- [TEXT]:
·····
# Merlin the Rooster at the Boston MSPCA shelter



## hopsii (May 29, 2005)

Hi, it may be a long shot, but here's a picture of Merlin at the Boston MSPCA shelter. 
















I think he's gorgeous!

For more information, please email at [email protected] or call 617-522-5055.
The hours are 12-5pm Tue thru Sat, and 12-8pm on Thur.

I volunteer to go there and take photos of the shelter critters to promote their adoption - I have created 2 shelter animal photo galleries at our local Starbucks walls, Harvard sq and Davis sq - also have a website, Hopsii's Rabbit Haven where I post the shelter animals photos on Rabbit Rescue page - it's not just rabbits.


----------



## TAWhatley (Mar 6, 2001)

Beautiful Roo Hopsii! It's wonderful what you do to help these birds and animals .. I also rescue poultry, waterfowl, rabbits, guinea pigs, hamsters, and etc. So many little creatures in need of help. Bless you for what you do!

Terry


----------



## Reti (Jul 20, 2003)

He's gorgeous!.
Hope he finds a good home soon.

Reti


----------



## Skyeking (Jan 17, 2003)

Thanks for sharing! What a cool bird!

Treesa


----------



## TaylorGS (Feb 27, 2005)

*Big Red*

Hi,
I live on a ranch and I used to have a rooster just like that before he passed away. His name was Big Red. When I was about 6 or 7 he puffed out his neck feathers and ran behind me chasing me. I screemed for my parents but the very first one that came out was my dog Beauregard. He chased Big Red away. lol It was so scary. Just wanted to share that lol. That is great what your doing for them.
·····
- [SET TASK 1]:
Reproduce the passage of the Merlin thread between "For more information, please" and "what you do!", inclusive.
- [SET TASK 2]:
Based on the Merlin thread, explain why hopsii visits the shelter to photograph the animals.

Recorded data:
·····
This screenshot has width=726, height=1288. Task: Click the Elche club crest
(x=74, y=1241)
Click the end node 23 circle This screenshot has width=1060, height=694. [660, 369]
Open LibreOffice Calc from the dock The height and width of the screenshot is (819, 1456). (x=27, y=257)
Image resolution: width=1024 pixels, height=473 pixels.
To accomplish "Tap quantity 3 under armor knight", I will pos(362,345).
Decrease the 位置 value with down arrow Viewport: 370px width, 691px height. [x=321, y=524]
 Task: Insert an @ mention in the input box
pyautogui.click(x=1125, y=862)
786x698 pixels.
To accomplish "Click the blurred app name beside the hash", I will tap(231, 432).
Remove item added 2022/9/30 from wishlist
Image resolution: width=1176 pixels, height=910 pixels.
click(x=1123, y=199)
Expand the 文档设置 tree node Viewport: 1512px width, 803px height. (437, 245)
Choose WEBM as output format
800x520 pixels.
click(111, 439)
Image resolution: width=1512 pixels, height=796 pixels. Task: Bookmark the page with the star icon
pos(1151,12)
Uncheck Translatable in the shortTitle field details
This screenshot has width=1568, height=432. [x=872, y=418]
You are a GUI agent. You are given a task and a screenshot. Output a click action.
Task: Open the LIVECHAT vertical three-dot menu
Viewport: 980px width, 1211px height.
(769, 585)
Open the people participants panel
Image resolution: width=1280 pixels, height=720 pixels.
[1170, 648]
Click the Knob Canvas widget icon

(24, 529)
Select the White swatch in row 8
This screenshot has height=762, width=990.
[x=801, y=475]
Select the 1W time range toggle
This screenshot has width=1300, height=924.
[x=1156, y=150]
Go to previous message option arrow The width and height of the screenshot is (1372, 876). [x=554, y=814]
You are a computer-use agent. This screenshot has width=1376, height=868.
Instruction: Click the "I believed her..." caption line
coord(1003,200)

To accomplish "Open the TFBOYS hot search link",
·····
- [FULL ANSWER 1]:
For more information, please email at [email protected] or call 617-522-5055.
The hours are 12-5pm Tue thru Sat, and 12-8pm on Thur.

I volunteer to go there and take photos of the shelter critters to promote their adoption - I have created 2 shelter animal photo galleries at our local Starbucks walls, Harvard sq and Davis sq - also have a website, Hopsii's Rabbit Haven where I post the shelter animals photos on Rabbit Rescue page - it's not just rabbits.


----------



## TAWhatley (Mar 6, 2001)

Beautiful Roo Hopsii! It's wonderful what you do to help these birds and animals .. I also rescue poultry, waterfowl, rabbits, guinea pigs, hamsters, and etc. So many little creatures in need of help. Bless you for what you do!

- [FULL ANSWER 2]:
Hopsii photographs the shelter animals to promote their adoption. The photos go into shelter animal galleries on the walls of the local Starbucks stores in Harvard sq and Davis sq. They also appear on the Rabbit Rescue page of the website Hopsii's Rabbit Haven.